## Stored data
***
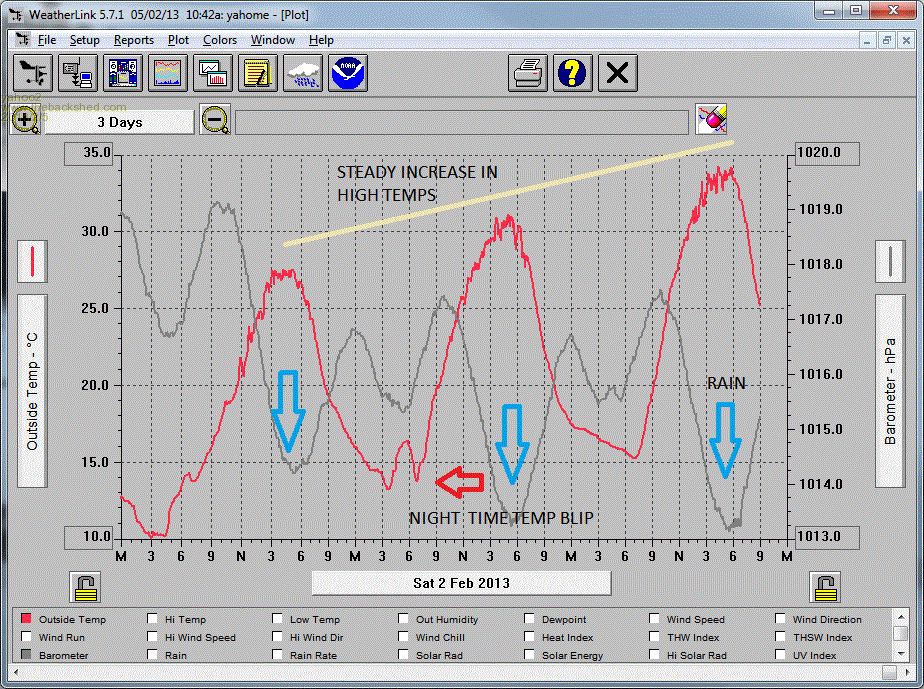
Task: Tick the Rain Rate checkbox
Action: pyautogui.click(x=279, y=655)
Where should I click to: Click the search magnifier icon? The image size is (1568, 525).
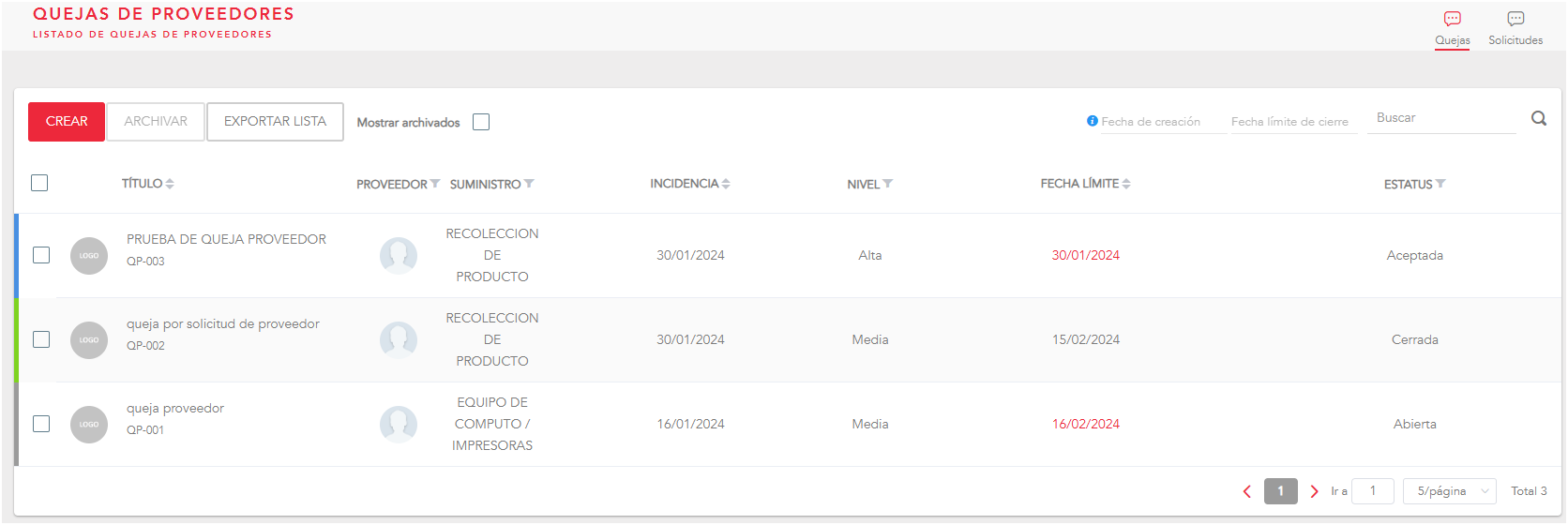tap(1538, 119)
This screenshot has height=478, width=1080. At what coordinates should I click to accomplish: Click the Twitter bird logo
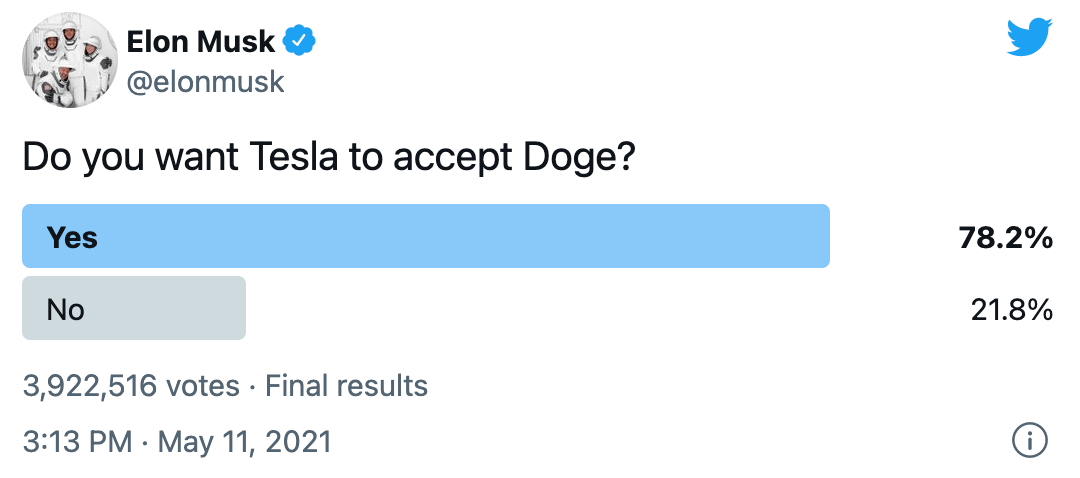[1029, 39]
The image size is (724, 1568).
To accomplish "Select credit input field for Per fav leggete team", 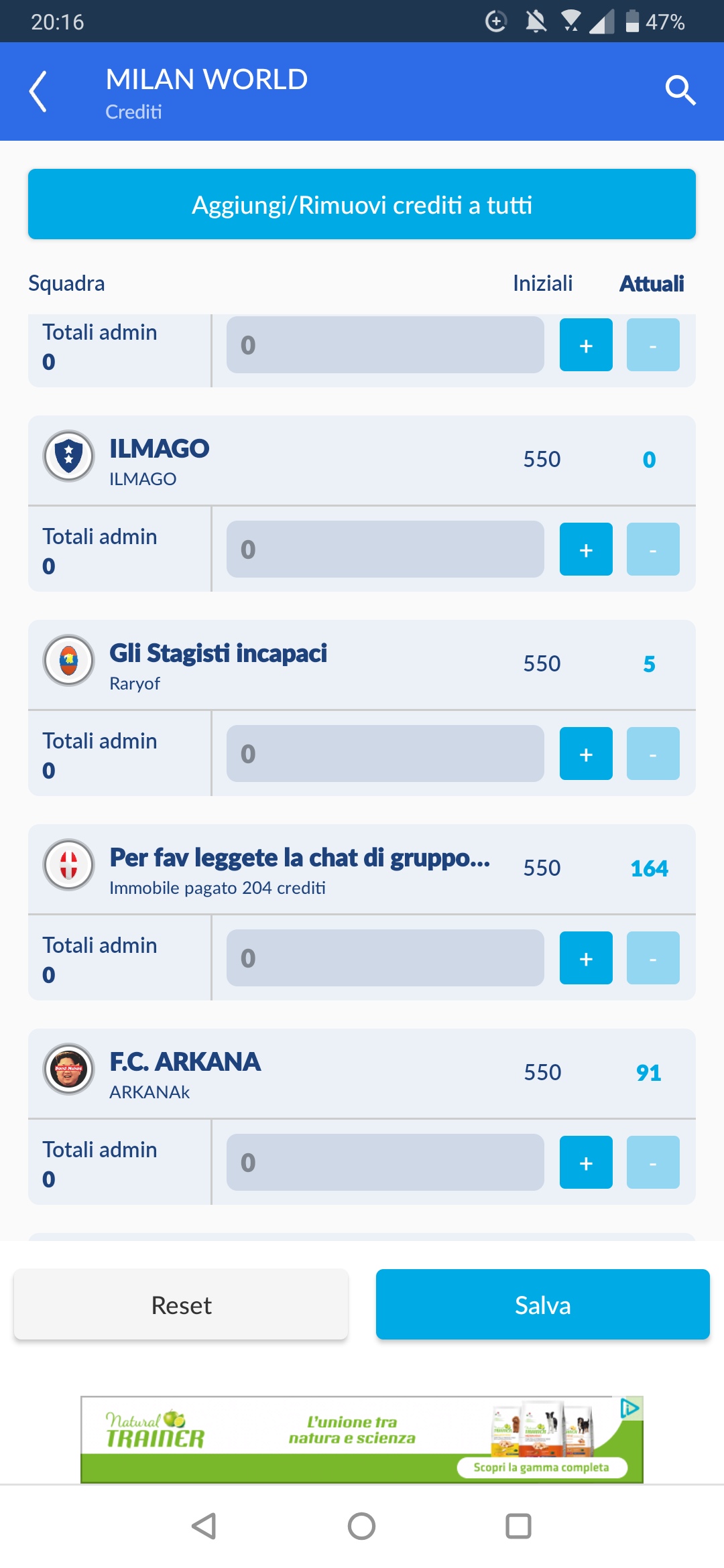I will pyautogui.click(x=385, y=958).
***
## WHAT IS BEING ASKED
Working from the data above, repeat exactly, and only, the lines that begin at the line containing "Where should I" and stop after the line containing "The image size is (724, 1568)."; pictures are not copied.

## RESPONSE FOR THIS EXERCISE
Where should I click to: Click the search magnifier icon? The image size is (1568, 525).
tap(1538, 119)
This screenshot has height=478, width=1080. At what coordinates should I click to accomplish: Click the Twitter bird logo
[1029, 39]
The image size is (724, 1568).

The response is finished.